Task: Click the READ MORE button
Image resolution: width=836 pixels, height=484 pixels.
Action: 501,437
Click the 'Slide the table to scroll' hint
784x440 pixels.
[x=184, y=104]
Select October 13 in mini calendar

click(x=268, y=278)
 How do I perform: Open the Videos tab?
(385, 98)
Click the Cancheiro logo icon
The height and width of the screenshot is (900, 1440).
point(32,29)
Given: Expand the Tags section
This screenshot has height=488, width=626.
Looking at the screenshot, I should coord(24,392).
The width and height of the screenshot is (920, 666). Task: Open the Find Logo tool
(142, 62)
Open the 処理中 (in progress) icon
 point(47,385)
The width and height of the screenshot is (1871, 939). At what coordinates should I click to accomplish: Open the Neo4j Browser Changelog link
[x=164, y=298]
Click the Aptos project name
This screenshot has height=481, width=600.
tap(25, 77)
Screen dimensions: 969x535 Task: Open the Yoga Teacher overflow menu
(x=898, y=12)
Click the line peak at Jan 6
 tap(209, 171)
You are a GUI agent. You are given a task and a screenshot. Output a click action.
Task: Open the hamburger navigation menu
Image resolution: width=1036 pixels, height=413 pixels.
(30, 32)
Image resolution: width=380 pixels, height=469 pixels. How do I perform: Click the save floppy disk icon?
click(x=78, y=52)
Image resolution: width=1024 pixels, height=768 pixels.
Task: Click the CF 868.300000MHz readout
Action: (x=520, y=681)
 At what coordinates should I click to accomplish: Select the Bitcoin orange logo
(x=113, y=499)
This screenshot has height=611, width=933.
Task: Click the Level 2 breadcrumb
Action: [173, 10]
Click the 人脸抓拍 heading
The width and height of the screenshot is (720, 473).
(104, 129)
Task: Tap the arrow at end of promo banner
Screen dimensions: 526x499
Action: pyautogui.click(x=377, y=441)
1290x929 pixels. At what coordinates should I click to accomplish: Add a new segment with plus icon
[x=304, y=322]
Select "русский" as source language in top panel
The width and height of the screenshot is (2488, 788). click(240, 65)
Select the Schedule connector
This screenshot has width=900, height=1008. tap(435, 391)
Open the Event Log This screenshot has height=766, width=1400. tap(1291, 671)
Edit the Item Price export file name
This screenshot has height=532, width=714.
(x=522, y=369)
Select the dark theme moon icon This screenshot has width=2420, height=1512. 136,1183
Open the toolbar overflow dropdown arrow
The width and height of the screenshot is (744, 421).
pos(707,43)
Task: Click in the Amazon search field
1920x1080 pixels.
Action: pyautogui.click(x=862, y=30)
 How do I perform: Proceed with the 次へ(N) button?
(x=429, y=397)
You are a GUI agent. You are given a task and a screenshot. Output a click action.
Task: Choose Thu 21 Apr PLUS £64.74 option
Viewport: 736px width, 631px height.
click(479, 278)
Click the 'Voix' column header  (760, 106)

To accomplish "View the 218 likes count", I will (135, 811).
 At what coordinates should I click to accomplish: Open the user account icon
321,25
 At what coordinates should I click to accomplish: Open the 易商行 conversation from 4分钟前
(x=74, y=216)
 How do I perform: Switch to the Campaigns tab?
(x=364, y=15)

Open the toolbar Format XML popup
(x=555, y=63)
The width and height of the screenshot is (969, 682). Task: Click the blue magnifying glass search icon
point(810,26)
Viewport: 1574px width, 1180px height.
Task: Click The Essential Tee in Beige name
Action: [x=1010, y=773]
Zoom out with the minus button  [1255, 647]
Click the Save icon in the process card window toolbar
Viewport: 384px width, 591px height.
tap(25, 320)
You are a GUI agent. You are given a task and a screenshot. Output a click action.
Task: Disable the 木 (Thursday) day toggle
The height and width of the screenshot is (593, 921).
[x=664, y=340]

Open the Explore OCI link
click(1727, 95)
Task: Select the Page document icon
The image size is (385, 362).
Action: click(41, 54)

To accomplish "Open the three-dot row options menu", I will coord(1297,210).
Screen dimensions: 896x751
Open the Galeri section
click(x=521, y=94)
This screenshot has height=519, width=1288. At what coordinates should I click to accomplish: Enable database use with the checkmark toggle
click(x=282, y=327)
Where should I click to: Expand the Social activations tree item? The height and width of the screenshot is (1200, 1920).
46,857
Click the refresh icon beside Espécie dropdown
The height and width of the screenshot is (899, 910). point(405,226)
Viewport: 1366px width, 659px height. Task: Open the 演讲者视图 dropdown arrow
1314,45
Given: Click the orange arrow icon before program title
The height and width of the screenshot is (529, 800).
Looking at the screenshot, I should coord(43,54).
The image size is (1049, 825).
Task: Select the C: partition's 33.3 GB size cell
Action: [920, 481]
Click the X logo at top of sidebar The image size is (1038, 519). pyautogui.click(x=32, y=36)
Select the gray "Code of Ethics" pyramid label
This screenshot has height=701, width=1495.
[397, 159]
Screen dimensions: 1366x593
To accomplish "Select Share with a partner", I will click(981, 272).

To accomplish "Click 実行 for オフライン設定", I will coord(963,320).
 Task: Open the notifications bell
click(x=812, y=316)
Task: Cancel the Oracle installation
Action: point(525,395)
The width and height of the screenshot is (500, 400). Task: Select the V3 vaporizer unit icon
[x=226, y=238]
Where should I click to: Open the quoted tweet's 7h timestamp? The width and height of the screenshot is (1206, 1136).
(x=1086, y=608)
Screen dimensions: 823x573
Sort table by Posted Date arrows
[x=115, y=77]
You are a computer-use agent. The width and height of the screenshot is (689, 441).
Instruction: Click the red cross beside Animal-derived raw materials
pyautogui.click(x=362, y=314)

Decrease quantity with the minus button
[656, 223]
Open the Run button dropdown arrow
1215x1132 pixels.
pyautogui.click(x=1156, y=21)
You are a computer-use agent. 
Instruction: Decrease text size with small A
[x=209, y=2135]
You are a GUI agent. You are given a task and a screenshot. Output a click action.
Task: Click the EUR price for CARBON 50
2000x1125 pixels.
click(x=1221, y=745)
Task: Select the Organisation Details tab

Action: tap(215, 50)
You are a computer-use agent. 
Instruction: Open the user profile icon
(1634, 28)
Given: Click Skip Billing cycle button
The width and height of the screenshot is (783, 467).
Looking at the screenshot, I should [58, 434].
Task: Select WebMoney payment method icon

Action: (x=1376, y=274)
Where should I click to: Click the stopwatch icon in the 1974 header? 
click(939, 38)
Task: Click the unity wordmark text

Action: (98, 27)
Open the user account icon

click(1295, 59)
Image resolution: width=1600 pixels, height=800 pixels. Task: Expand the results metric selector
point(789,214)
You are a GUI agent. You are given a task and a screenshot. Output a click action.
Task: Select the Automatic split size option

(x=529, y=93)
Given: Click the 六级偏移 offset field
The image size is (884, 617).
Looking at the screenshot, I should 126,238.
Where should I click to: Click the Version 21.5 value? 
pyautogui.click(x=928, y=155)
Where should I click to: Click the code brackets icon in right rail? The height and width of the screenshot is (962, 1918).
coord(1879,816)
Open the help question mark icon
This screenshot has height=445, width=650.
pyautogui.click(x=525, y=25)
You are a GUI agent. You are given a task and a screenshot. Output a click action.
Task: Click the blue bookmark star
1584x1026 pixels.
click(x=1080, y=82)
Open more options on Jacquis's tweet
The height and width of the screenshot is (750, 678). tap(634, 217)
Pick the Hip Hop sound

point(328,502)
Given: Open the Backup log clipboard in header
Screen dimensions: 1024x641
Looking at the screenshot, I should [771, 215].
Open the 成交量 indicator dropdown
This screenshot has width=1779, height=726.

-------------------------

Taking the records above as input, show every line in which the word "field" is present.

EXERCISE RESULT:
Task: Click in the Amazon search field
Given: Click the 六级偏移 offset field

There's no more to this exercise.